** Opening Data extracts block **
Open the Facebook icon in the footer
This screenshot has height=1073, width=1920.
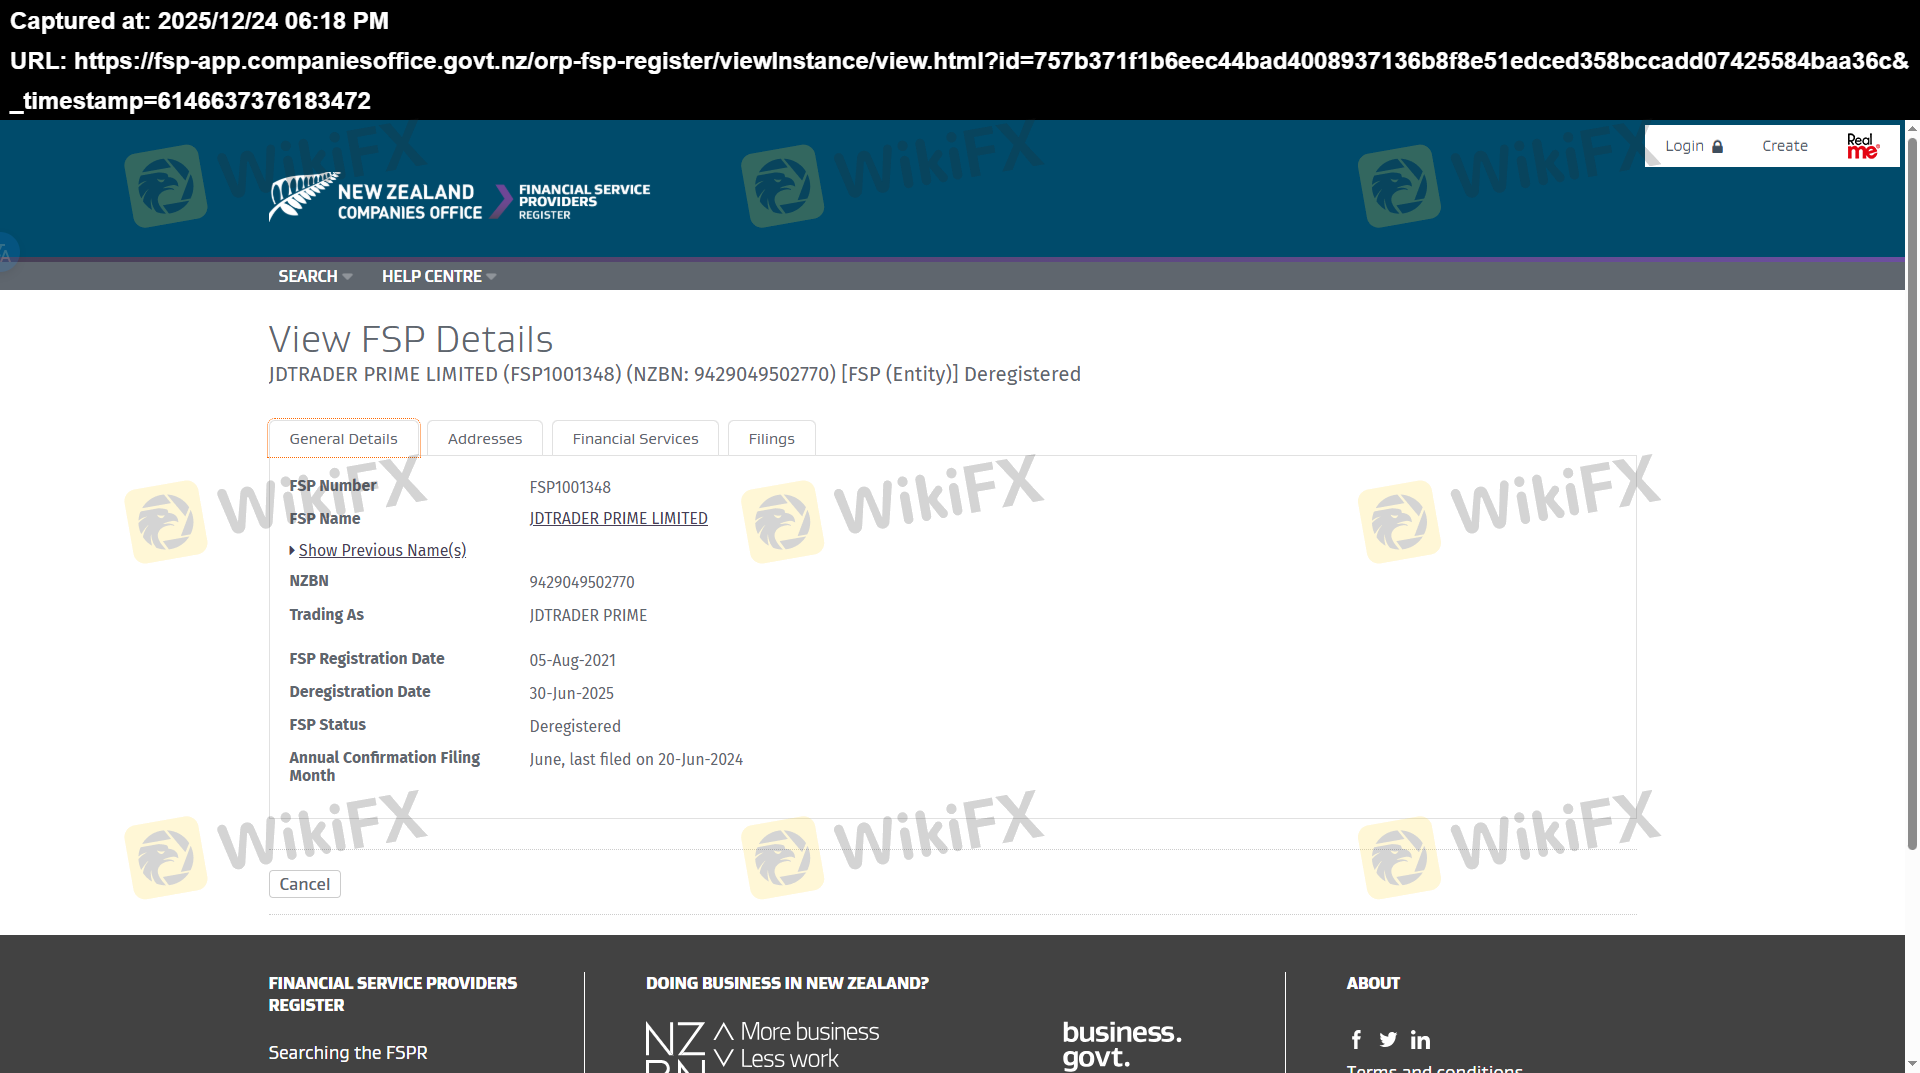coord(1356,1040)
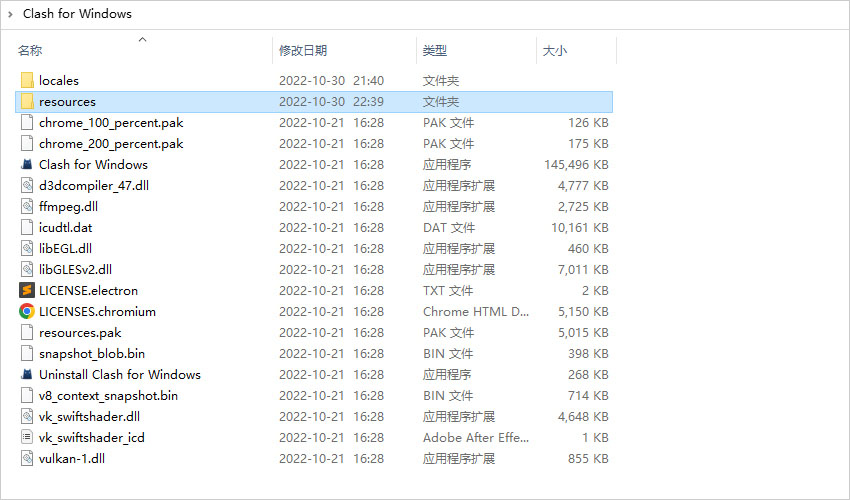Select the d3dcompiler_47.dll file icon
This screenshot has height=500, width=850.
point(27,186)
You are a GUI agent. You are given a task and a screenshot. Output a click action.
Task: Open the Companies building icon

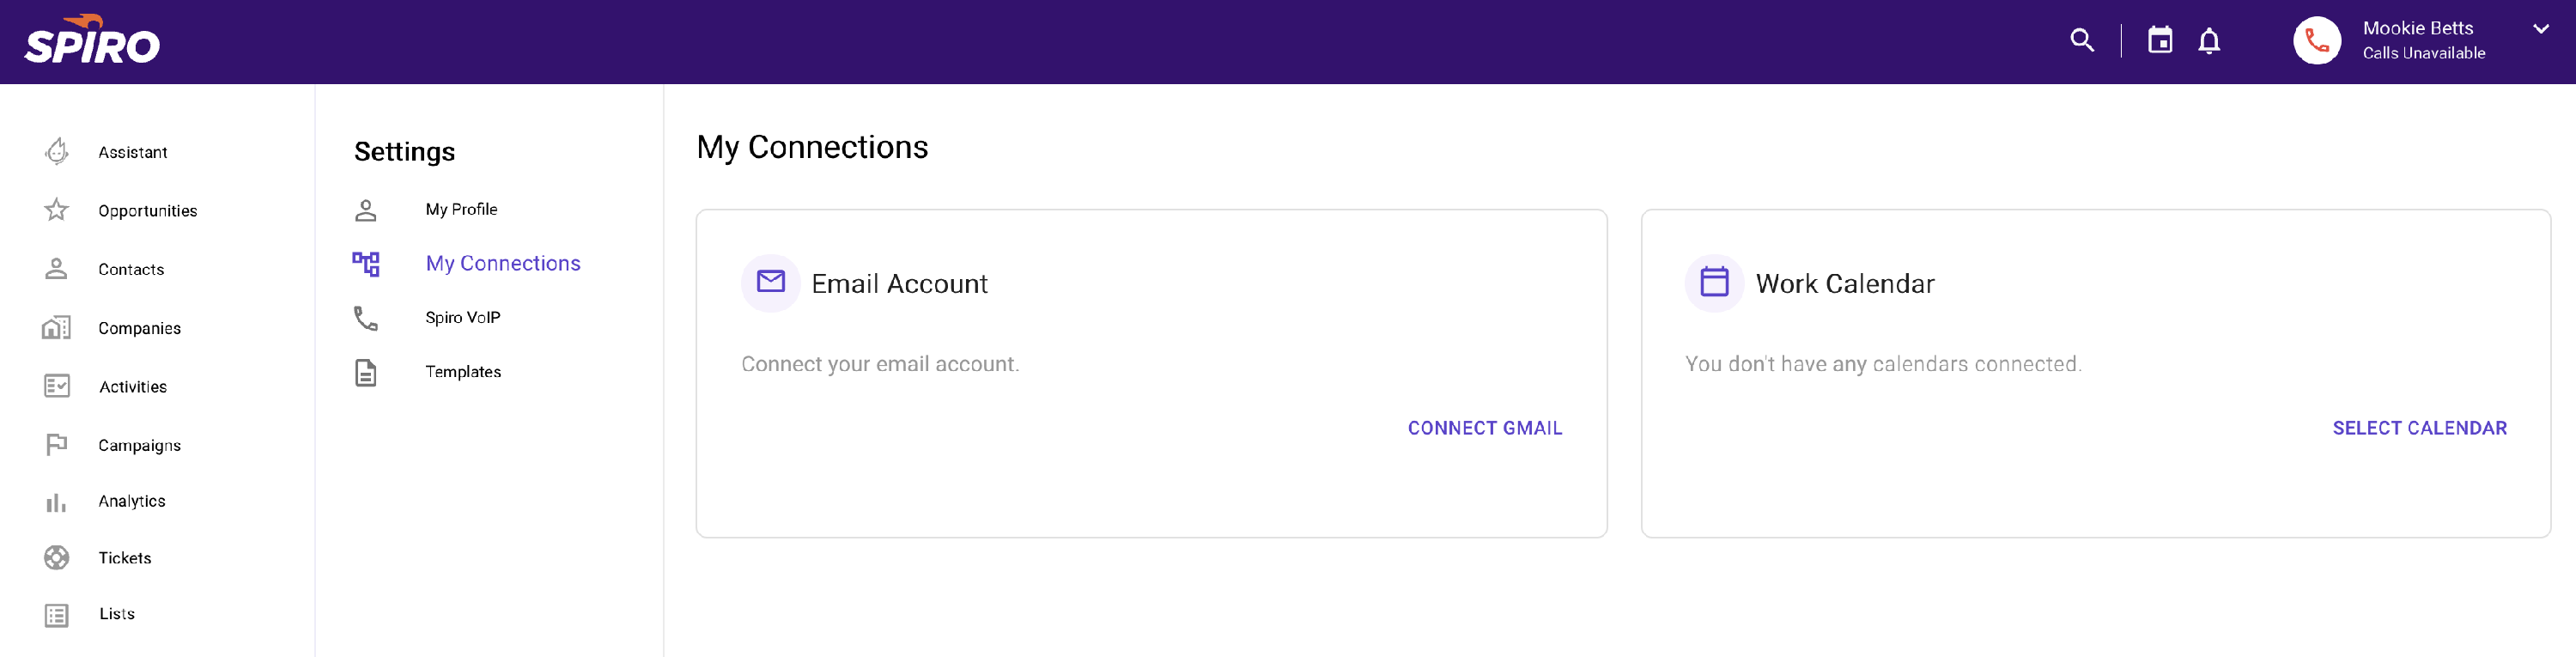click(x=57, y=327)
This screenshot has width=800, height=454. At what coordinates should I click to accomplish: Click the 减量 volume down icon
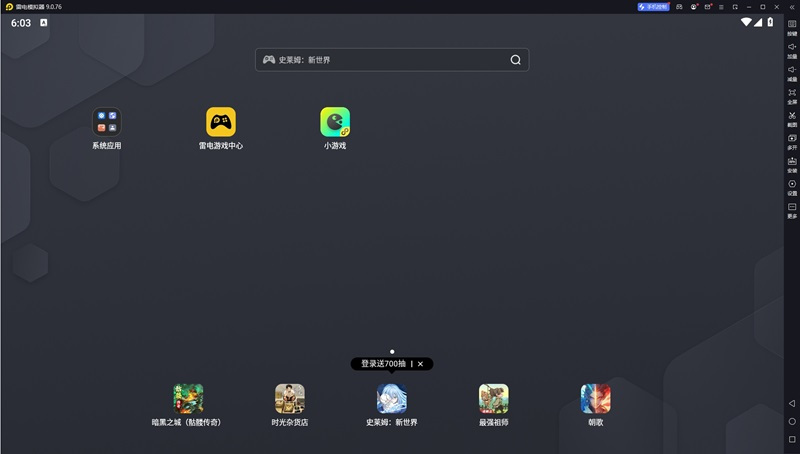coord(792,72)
** Closing Data extracts block **
What to do:
Set down all the entries exactly as they appear, but skip any pictures.

Answer for this exercise:
Open the Facebook icon in the footer
This screenshot has height=1073, width=1920.
coord(1356,1040)
Select the d3dcompiler_47.dll file icon
This screenshot has height=500, width=850.
point(27,186)
You are a GUI agent. You are given a task and a screenshot. Output a click action.
Task: Open the Companies building icon

click(x=57, y=327)
This screenshot has width=800, height=454. At what coordinates should I click to accomplish: Click the 减量 volume down icon
coord(792,72)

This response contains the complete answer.